BUBR1 Facilitated Nerve Regeneration by Modulating STAT3 Phosphorylation, Thereby Alleviating HIE in Neonatal Mice.

Abstract

Hypoxic-ischemic encephalopathy (HIE) represents a leading cause of morbidity and mortality among neonates. However, the underlying molecular mechanisms of HIE remain largely elusive. A HIE animal model was established, and neural stem cells (NSCs) underwent oxygen-glucose deprivation/reoxygenation (OGD/R) to mimic HIE in vitro. The HIE-induced brain injury was evaluated using a battery of assessments, including the Morris water maze test, wire hanging test, cylinder test, TTC, TUNEL, IHC, and IF staining. Subsequently, the expressions of budding uninhibited by benzimidazoles related 1 (BUBR1) and signal transducer and activator of transcription 3 (STAT3) were examined using immunoblotting and qRT-PCR. Furthermore, the interaction between BUBR1 and STAT3 was confirmed through co-immunoprecipitation assays.
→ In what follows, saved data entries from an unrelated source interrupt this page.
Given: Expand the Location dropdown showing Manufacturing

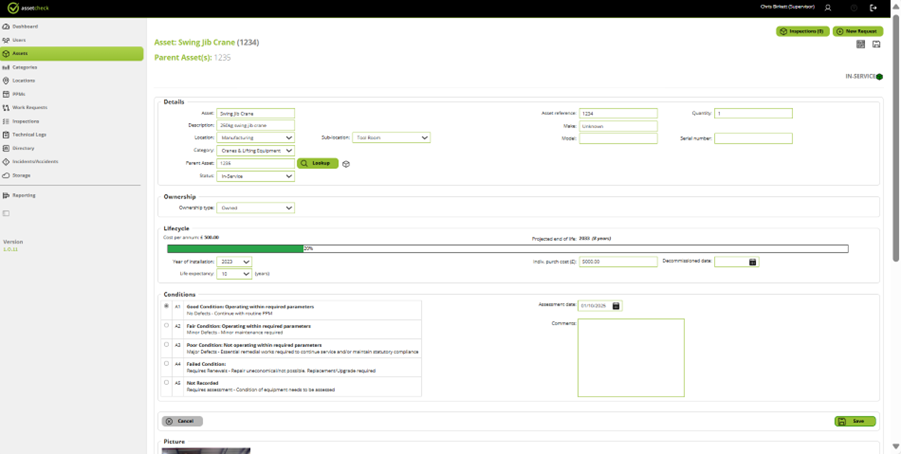Looking at the screenshot, I should [256, 138].
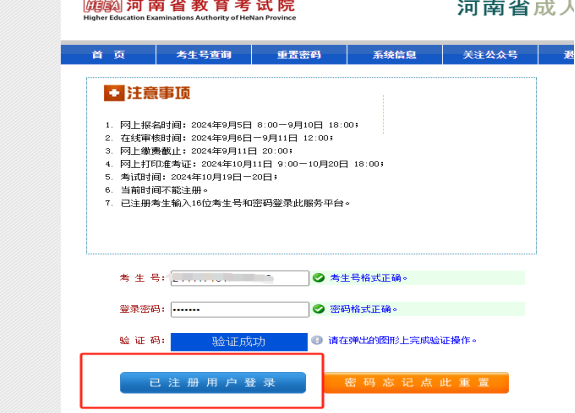
Task: Click the 考生号 input field
Action: point(240,278)
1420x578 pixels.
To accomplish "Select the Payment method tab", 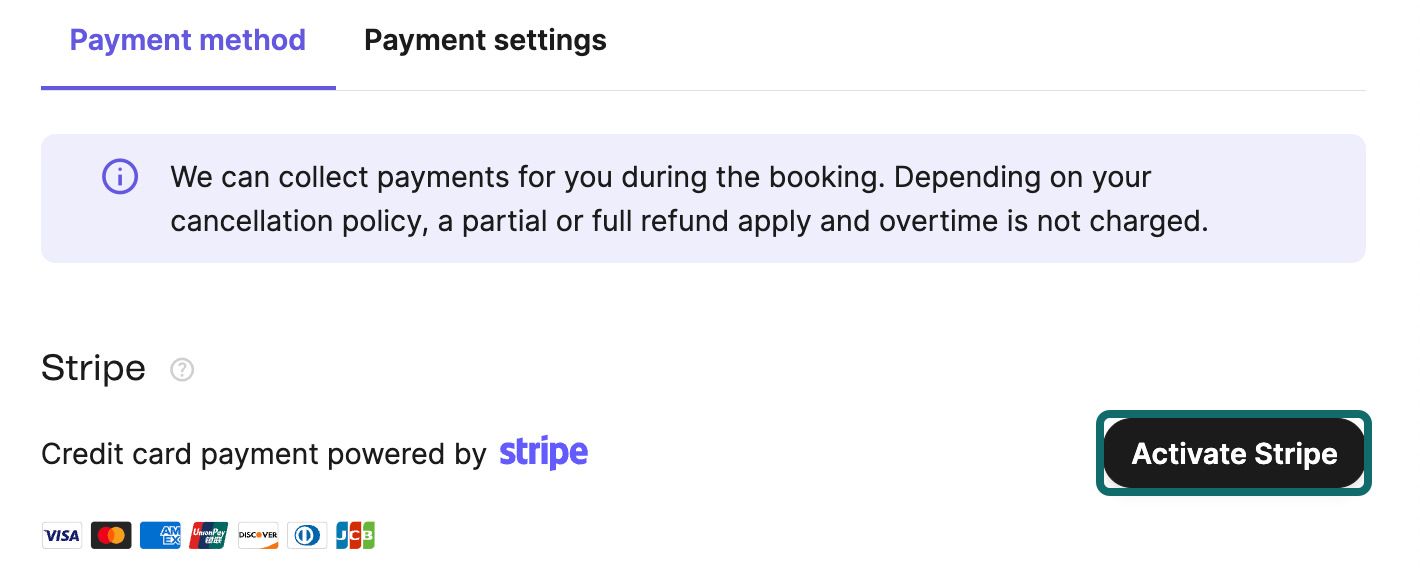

BUBR1 was observed to be downregulated in both the HIE model and in NSCs subjected to OGD/R. Notably, the restoration of BUBR1 expression was found to alleviate the detrimental effects of HIE, primarily by facilitating nerve regeneration. Further investigation revealed that BUBR1 also mitigated OGD/R-induced apoptosis in NSCs. Mechanistically, BUBR1 was shown to regulate the phosphorylation of STAT3, a crucial transcription factor involved in cell survival and regeneration. Moreover, BUBR1 alleviated OGD/R-induced apoptosis of NSCs and promoted nerve regeneration to protect HIE by regulating STAT3 phosphorylation. BUBR1 facilitated nerve regeneration by modulating STAT3 phosphorylation, thereby alleviating HIE.